The Medtronic pumps used a displacement method of determining the insulin and delivery is regulated by micro steps of a motor. So would not be an issue or at least not obvouisly an issue.
I know that one! I used to fly in my neighbors’ Cessna all the time, pre-covid. It’s 95% to cover their butts, and 5% a problem with the pressure sensors not liking the air pressure inside the pump being different than the air pressure outside the pump.

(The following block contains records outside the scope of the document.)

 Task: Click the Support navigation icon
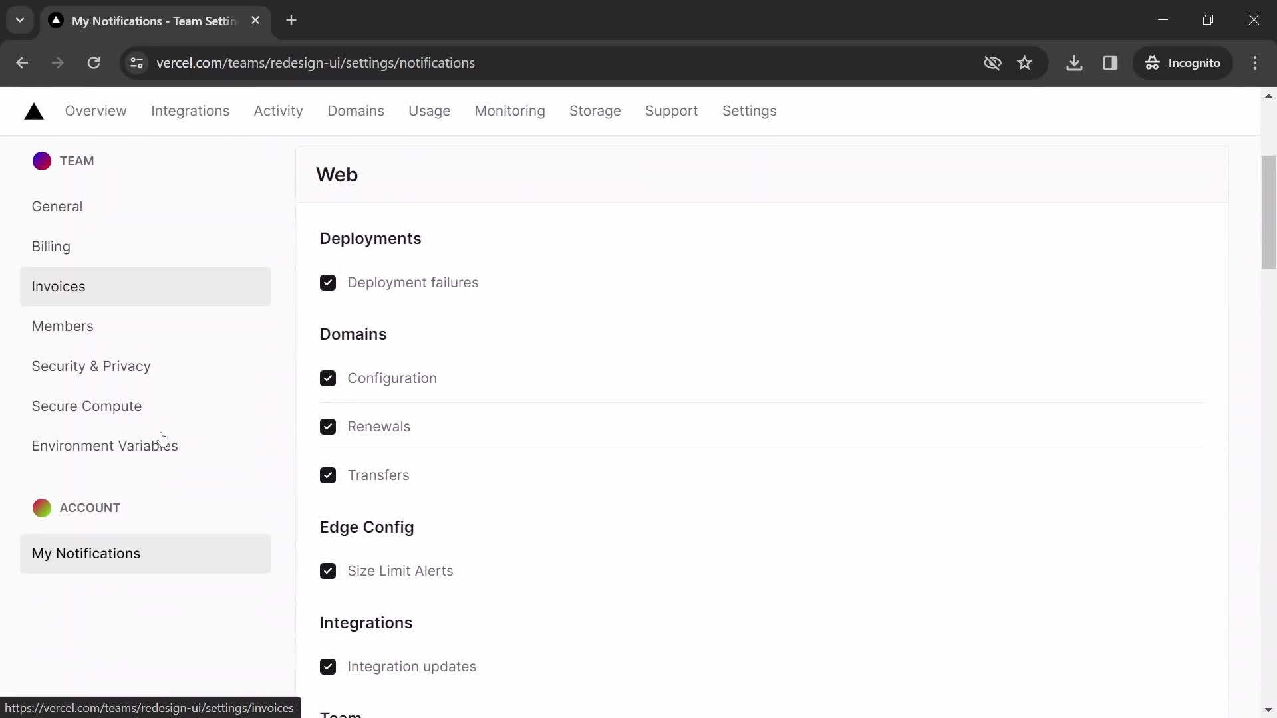click(x=672, y=110)
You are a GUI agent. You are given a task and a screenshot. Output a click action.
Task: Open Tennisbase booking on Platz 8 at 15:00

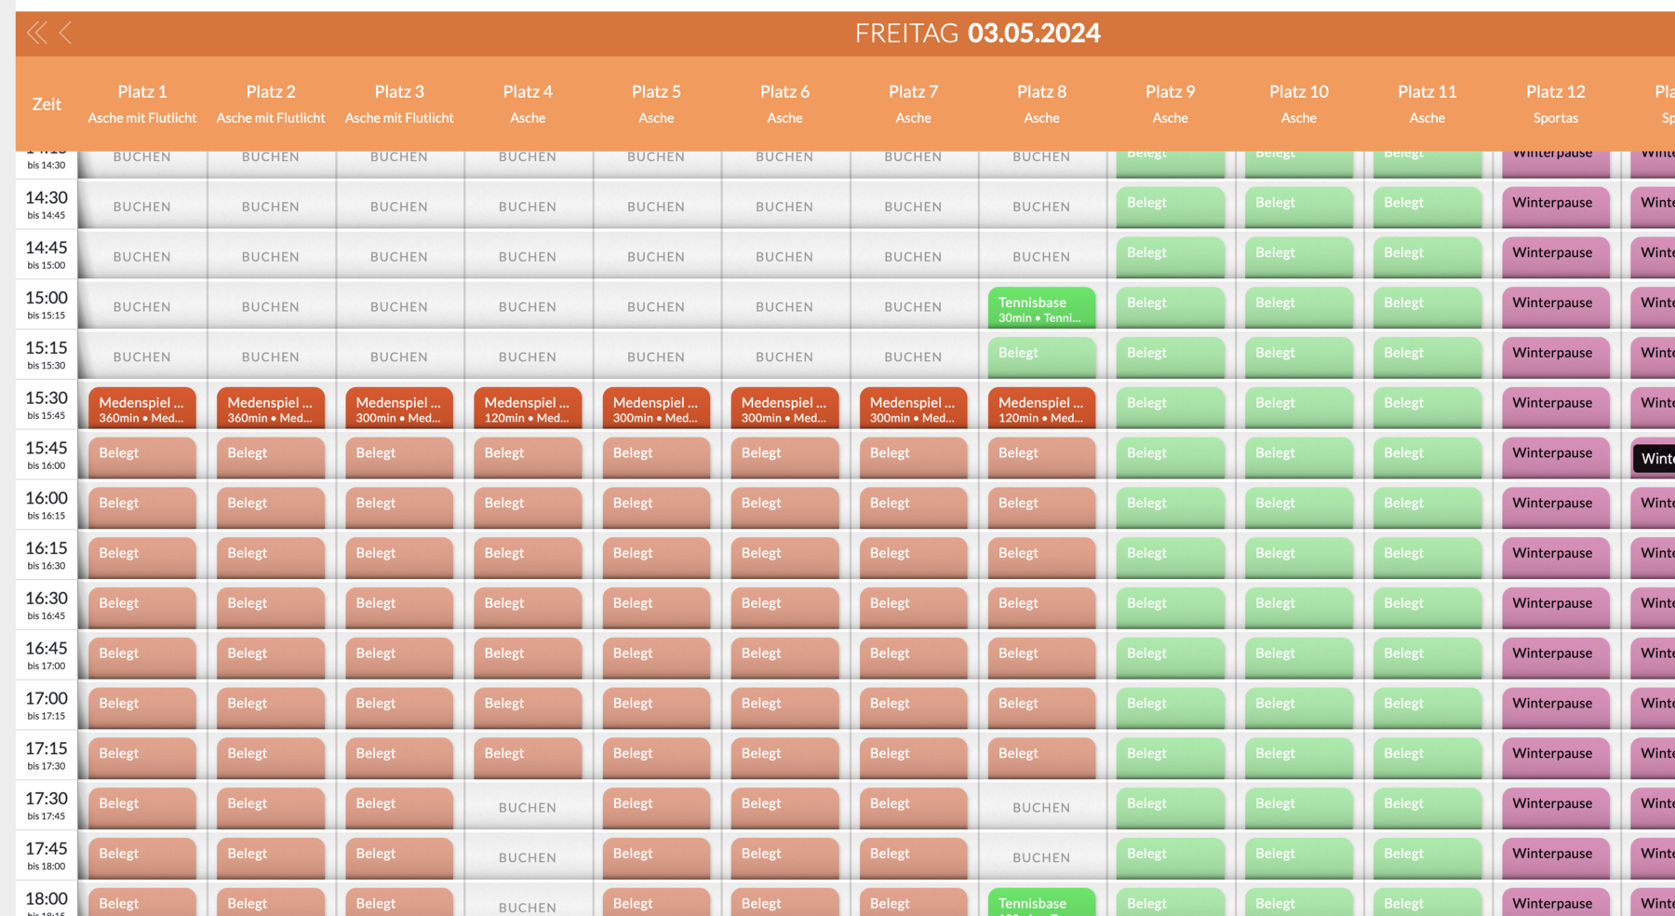tap(1041, 308)
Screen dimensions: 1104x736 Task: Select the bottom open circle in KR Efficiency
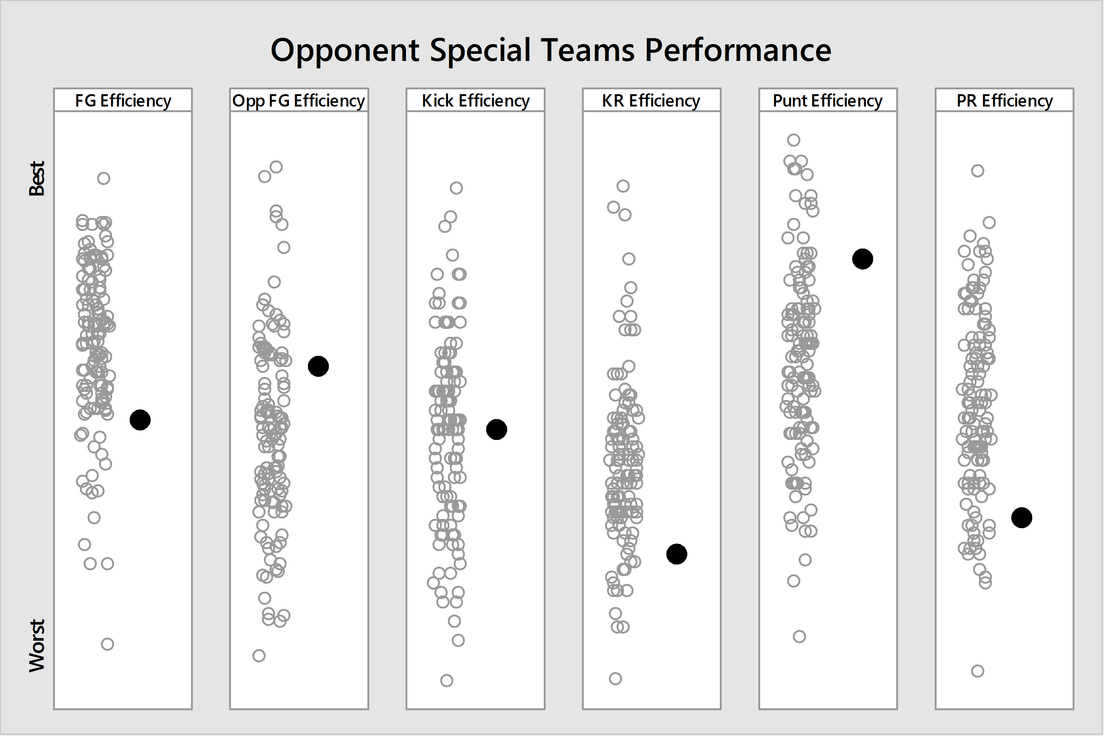tap(615, 678)
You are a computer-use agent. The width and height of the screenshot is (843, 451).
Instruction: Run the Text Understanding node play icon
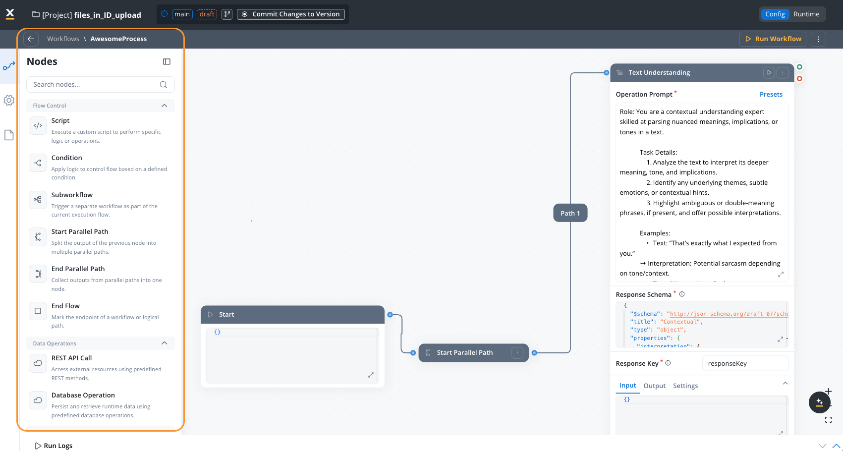769,73
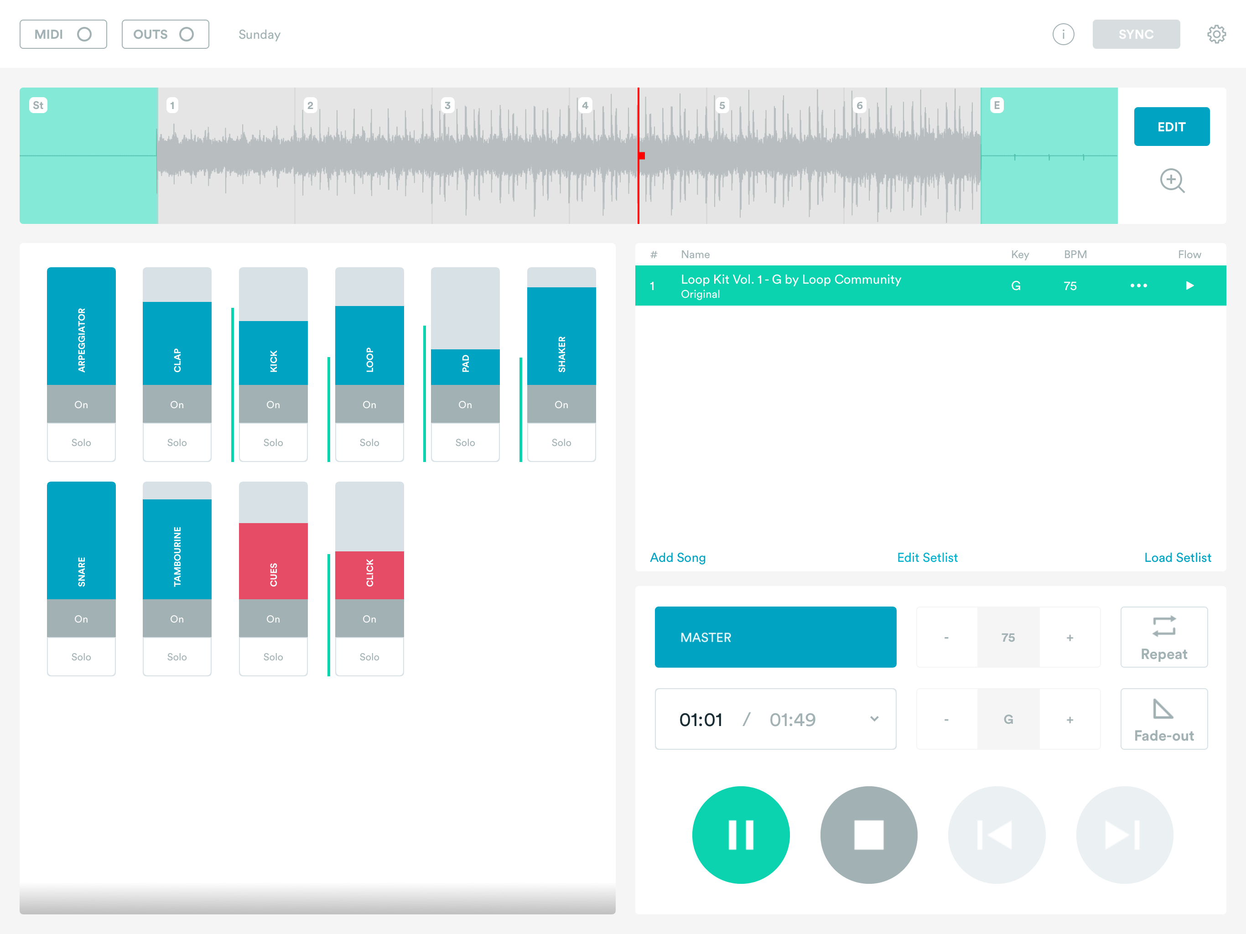
Task: Open the three-dot options menu for Loop Kit song
Action: coord(1138,286)

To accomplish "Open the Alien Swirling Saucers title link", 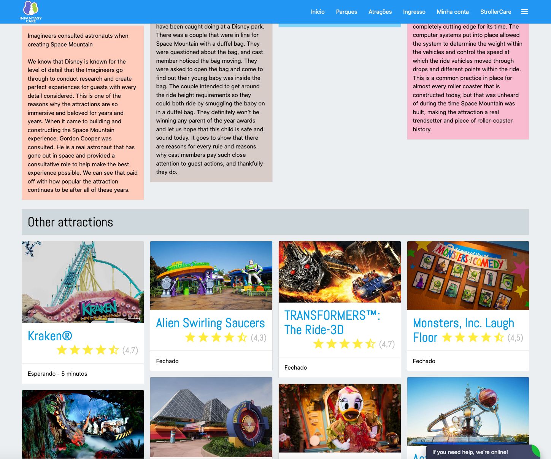I will pos(210,323).
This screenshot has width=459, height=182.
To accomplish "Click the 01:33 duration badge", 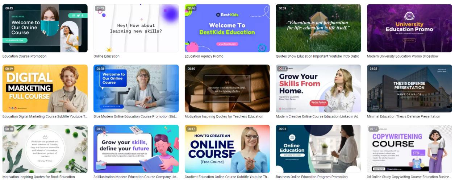I will [x=373, y=69].
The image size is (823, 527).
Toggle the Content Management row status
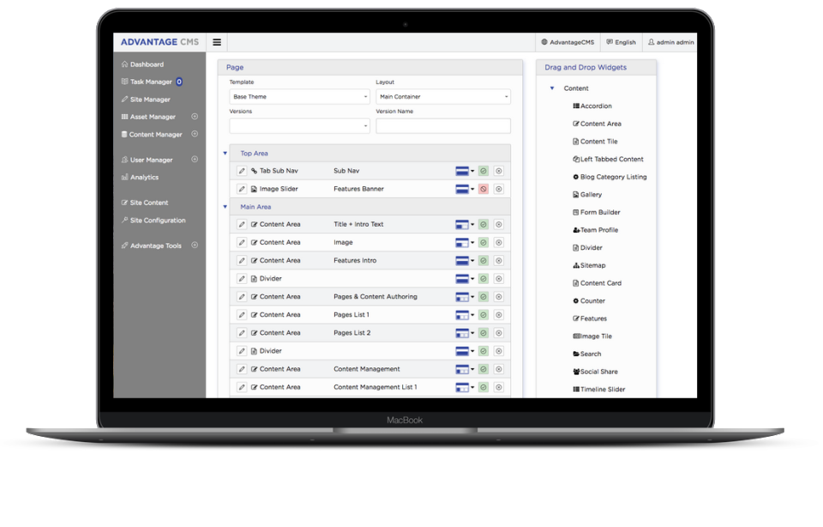483,368
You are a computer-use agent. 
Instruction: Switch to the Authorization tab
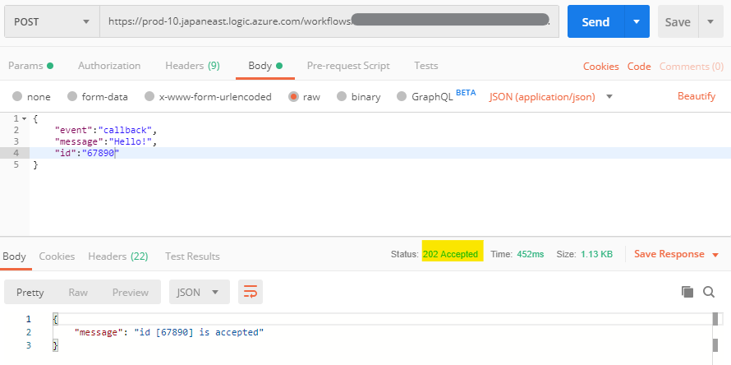(x=109, y=66)
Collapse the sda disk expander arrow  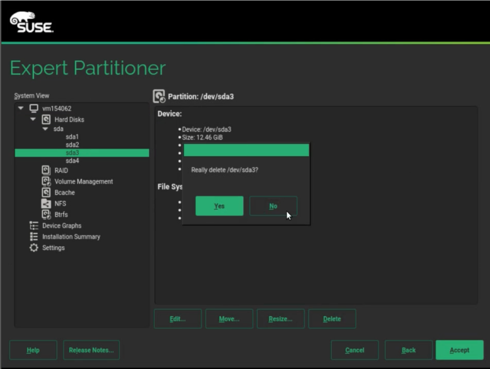click(45, 129)
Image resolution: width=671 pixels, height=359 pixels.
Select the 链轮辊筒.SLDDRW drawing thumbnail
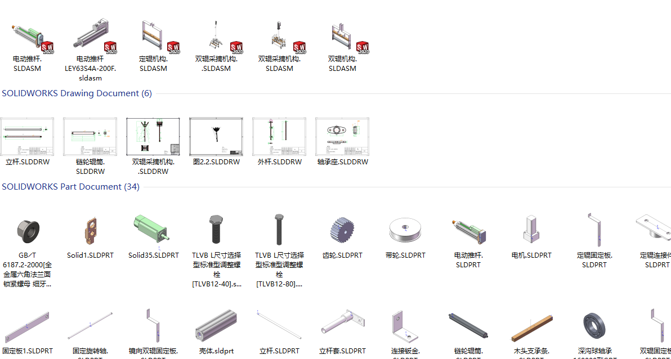[90, 137]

The micro-delivery feature with the isolated chamber of insulin was specifically designed to not “leak”, like the syringe-style reservoir pumps which keep you directly in line with the pump can. There is absolutely no way for any insulin to get out of the reservoir accidentally. There is a small risk associated with the tubing, though. Unless you’re facing some exteme temps, it’s unlikely the volume of your insulin will change any, but any air bubbles in the tubing will probably expand, forcing some insulin at the end of the line out of the tubing. If we’re talking a few champagne bubbles, that amount of insulin is probably negligible. However, if there are sizable air gaps in the line, the amount of insulin forced out could actually be problematic. So definitely make a point to check the tubing, just to make you don’t see any obvious air bubbles.
You may occasionally get an altitude alarm if the air pressure inside the pump is significantly different than outside the pump. This is easily remedied. All you have to do is eject the cartridge and re-seat it again. Then clear the alarm. No need to go through the load process or anything. Popping the cartridge out just let’s the pressure equalize, and makes the pump happy again. Funny thing is, I see that altitude alarm more while skiing than flying, no idea why.
Basically, the most responsible thing you can do is disconnect during ascent/descent, but you won’t damage your pump or make it otherwise unsafe if you’re cruising at a relatively stable altitude.
Well, but if you are practicing stalls or doing touch and goes, I wonder if that is where things get sketchy. I fly starting at 5500 feet (Utah), so we start thin, but flying to 8000 feet is what has me wondering.
Commercial airliners are pressurized to the equivalent of 8000’. So if your ceiling is 8000’, then you aren’t getting any lower pressure than you would flying in a commercial airliner.